Is this the proper way to process user data into and from a database?

JeffWalden · September 22, 2011, 6:24am

Is your concern preventing XSS or to properly escape the data so it doesn’t blow up your SQL queries?

There was a great article written on this a little while ago: http://wonko.com/post/html-escaping

felgall · September 22, 2011, 10:29am

htmlspecialchars is an output function used for escaping problem characters when writing the data into a web page. It has nothing whatever to do with databases or validation.

mysql_real_escape_string was the 20th century output function for escaping data to be written to a database. It became obsolete when PDO and mysqli introduced prepare/bind so as to keep the query and the data completely separate. It also has nothing to do with validation.

Validation is an input function where you validate that what is in a given field is valid for that field to contain. If the field is supposed to only contain numbers then that’s what you validate it for. If it is allowed to contain symbols that could be misinterpreted as HTML then you allow those through the validation and into the database and only ever escape them if writing them into a web page.

Cups · September 22, 2011, 1:12pm

yes

stevecc · September 22, 2011, 9:31pm

felgall, thanks for setting me straight. don’t know where my head was… yes obviously binded params is the right way. can i ask about the appropriate usage of htmlentities / htmlspecialchars and urlencode in a typical php web app?

felgall · September 22, 2011, 9:55pm

Both htmlspecialchars and htmlentities do basically the same thing exccept that htmlentities converts a lot more characters to their equivalent HTML entity codes.

htmlspecialchars covers all the conversions you’d normally need as it is only really < and & that need to be converted to entity codes when displaying thext in an HTML page.
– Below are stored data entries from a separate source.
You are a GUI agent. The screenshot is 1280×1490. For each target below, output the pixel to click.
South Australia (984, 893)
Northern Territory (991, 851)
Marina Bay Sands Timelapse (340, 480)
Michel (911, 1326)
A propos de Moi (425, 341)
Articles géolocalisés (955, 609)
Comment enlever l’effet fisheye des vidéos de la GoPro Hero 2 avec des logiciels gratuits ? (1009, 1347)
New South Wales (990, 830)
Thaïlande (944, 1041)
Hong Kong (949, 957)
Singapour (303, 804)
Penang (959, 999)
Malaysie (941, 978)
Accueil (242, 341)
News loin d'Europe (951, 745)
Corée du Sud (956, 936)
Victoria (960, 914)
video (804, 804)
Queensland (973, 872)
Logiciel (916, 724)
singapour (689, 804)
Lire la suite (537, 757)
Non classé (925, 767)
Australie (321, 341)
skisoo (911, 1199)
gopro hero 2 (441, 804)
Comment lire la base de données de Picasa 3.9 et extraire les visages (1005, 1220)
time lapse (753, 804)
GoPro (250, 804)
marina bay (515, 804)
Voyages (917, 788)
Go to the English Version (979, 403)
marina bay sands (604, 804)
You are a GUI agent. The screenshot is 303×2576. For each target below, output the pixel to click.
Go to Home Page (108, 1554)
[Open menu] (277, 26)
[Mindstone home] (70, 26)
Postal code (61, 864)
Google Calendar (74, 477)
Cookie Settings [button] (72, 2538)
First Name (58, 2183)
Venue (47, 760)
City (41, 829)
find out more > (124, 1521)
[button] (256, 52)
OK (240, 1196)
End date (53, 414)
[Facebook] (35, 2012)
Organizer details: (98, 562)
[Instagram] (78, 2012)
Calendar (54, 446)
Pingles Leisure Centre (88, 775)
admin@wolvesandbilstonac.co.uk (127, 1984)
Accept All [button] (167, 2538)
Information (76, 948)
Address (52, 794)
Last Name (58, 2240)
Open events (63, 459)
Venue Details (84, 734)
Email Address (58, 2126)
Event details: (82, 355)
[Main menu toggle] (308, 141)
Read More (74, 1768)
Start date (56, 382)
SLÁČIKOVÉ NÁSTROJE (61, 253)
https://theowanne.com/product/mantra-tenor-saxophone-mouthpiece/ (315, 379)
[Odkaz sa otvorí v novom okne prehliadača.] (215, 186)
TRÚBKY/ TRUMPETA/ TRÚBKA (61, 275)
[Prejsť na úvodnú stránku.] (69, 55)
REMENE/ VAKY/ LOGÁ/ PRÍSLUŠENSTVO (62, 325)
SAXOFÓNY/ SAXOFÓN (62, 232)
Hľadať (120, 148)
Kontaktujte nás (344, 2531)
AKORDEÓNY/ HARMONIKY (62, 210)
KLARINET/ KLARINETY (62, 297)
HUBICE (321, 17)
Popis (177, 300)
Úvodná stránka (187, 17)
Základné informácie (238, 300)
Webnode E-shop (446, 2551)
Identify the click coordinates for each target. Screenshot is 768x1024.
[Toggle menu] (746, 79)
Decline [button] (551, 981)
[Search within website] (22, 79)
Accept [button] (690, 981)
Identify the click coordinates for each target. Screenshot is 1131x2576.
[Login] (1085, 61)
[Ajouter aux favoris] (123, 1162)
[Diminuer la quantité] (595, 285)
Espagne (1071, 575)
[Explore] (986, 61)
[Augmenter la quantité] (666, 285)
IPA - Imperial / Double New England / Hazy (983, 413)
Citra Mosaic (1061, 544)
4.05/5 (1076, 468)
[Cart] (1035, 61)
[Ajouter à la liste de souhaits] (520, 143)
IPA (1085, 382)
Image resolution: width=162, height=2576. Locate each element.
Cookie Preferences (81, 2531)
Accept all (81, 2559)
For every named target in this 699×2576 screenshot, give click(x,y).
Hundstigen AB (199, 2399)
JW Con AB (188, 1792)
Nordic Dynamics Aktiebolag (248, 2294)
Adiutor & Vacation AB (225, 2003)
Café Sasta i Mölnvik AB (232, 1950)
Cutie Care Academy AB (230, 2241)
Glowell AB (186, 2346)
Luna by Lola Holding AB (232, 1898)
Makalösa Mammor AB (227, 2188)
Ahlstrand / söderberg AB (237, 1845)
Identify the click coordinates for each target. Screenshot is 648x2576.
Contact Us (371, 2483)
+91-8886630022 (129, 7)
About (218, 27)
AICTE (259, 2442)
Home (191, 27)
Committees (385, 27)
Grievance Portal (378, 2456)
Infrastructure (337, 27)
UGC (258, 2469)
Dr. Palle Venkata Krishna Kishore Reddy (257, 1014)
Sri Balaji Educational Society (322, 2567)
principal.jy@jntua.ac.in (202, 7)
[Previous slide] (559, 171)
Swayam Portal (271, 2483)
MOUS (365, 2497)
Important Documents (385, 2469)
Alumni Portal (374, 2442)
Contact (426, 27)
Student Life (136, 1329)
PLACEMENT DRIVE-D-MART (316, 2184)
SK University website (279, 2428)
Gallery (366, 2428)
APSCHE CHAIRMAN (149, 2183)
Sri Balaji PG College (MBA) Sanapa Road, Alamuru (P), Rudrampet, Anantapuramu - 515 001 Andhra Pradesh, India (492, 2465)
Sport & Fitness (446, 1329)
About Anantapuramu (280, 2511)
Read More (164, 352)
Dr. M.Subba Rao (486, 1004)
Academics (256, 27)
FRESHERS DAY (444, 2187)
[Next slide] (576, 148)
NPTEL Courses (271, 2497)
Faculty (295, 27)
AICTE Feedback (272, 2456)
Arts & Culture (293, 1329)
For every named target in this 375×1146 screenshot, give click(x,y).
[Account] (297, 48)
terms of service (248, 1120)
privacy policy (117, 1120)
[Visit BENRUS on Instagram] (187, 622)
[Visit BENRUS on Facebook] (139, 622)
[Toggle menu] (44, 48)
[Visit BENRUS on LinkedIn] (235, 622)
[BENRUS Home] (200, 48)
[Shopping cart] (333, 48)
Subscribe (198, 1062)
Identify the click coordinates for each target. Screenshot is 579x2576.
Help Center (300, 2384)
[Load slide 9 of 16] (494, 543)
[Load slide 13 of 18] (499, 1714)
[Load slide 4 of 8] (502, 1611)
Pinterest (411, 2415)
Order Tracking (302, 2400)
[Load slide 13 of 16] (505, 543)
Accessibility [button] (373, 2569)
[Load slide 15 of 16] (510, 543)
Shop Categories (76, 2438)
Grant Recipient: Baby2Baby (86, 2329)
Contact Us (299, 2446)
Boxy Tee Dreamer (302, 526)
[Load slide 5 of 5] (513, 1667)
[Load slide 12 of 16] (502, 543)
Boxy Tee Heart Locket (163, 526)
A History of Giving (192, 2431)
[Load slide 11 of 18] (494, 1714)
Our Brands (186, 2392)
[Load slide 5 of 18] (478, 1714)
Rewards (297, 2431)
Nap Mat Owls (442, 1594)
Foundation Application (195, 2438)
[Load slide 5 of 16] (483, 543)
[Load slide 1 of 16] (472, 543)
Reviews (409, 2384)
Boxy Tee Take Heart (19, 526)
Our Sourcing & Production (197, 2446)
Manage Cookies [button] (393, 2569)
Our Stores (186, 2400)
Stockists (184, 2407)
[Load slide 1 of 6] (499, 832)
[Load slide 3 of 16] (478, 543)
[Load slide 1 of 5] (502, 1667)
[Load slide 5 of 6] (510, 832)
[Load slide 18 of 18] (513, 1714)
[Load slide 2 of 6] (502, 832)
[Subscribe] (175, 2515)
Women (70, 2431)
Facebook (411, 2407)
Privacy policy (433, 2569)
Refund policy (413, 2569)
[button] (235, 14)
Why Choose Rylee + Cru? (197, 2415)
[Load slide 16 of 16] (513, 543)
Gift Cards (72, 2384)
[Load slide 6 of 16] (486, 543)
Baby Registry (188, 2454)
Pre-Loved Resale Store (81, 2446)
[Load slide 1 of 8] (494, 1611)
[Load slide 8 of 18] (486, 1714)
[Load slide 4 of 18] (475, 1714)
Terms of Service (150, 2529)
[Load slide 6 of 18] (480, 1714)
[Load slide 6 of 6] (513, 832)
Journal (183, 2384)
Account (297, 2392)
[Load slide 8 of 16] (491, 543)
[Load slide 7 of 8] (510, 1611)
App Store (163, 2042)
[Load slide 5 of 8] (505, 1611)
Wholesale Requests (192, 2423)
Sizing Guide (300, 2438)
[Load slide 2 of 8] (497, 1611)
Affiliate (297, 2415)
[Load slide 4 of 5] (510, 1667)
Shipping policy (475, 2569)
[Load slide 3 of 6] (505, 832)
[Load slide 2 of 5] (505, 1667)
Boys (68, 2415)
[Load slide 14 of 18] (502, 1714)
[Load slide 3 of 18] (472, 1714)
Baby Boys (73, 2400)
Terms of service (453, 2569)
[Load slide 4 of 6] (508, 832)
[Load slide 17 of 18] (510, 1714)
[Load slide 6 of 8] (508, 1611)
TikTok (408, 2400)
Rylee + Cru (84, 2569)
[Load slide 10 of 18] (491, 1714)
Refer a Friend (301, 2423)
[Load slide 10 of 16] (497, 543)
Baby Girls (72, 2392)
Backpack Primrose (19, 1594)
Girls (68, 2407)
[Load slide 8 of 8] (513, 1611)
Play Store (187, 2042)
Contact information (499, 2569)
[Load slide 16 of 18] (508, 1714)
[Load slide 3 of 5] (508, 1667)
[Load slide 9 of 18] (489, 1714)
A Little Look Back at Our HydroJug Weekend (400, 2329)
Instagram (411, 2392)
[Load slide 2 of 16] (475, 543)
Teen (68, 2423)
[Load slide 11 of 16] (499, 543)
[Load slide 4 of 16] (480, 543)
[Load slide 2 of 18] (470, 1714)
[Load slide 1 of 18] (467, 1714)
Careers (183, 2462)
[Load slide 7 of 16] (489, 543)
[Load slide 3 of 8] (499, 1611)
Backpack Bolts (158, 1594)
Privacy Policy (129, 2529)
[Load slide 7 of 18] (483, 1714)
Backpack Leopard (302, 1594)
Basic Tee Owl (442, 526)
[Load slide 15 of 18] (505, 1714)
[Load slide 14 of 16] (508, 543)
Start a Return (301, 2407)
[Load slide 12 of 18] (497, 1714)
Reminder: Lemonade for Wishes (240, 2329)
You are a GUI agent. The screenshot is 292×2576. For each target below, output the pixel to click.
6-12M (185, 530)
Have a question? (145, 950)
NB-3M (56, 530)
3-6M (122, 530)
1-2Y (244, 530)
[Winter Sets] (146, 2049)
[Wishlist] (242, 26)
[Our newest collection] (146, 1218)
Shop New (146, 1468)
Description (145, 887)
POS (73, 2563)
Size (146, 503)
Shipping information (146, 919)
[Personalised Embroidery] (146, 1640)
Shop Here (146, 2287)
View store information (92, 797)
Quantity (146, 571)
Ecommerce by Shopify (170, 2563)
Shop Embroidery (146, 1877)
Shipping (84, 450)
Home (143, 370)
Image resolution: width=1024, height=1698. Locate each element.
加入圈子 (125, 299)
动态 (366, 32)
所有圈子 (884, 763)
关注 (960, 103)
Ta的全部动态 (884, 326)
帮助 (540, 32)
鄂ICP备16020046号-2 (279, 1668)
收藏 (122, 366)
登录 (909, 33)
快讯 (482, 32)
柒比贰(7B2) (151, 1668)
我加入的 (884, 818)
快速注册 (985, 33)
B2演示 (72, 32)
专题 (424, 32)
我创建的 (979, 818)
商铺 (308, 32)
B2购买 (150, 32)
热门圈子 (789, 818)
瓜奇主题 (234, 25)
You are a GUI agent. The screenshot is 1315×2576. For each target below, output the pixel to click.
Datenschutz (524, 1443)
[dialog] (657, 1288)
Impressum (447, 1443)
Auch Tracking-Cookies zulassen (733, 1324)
You would call htmlspecialchars at the point where you are outputting the text into the web pageand so would usually have:

echo htmlentities($fieldname);

Lemon_Juice · September 23, 2011, 9:23am

I wouldn’t worry about not using bound params, if you like them use them, if not you don’t have to. Prepared statements were not designed to prevent sql injections, it’s only a nice by-product. Personally, I found that preparing statements requires more typing on my part and introduces other inconveniences (like not having complete queries for debugging) so after some time of using them I dumped them. Using the right function for escaping is not a difficult thing to remember.

Therefore, I disagree with fellgall that escaping is the 20th century way of doing things… unless you use the old mysql extension instead of mysqli. If you use mysqli_real_escape_string() you are doing it perfectly OK and the diagram you posted is correct. Just remember to set your character set after connection with mysqli_set_charset() - this way you make mysqli_escape_string() completely safe against some rare exploits that are possible with injecting data in different character sets.

Just experiment with both mysqli and PDO and decide which one you like better. In either case, I think it’s good to create your own wrapper class around native PDO or Mysqli because using only built-in php functions and methods can be lengthly and inconvenient for frequent use. For example, my wrapper class allows me to do the following:


// fetch one row of the result set into associative array:
$row = $db->fetch_one_row("SELECT name, surname FROM users WHERE status=" .$db->quote($status));

Here, my own method quote() is short to write and handles all escaping, it detects the data type and NULL values and uses mysqli->real_escape_string() when necessary. Errors are handled by my wrapper class and this way accessing db is a one-line code in many cases.

felgall · September 23, 2011, 7:50pm

Except that you are still exposed to possible injections since you still have a jumbled mess of query and data that allows the possiblility of injection being able to occur. Using prepare/bind removes any possibility of injection.

It all depends on how secure you are trying to be. Injection is still theoretically possible if the data and query are mixed together regardless of how many layers of protection you build in.

Why allow a one in a billion chance of a security breach when an alternative exists that makes it impossible.

Cups · September 23, 2011, 8:59pm

Using the right function for escaping is not a difficult thing to remember.

And is by definition not a difficult thing to forget either… and is one of the key reasons for using prepared statements and mysqli or PDO, because we forget to do things.

Lemon_Juice · September 24, 2011, 7:55am

Can you explain how injections are possible when sending queries with data properly escaped?

(BTW, the jumbled mess, as you call it, is what SQL is. Much more meaningful than a query with mysterious placeholders. But that’s just my opinion.)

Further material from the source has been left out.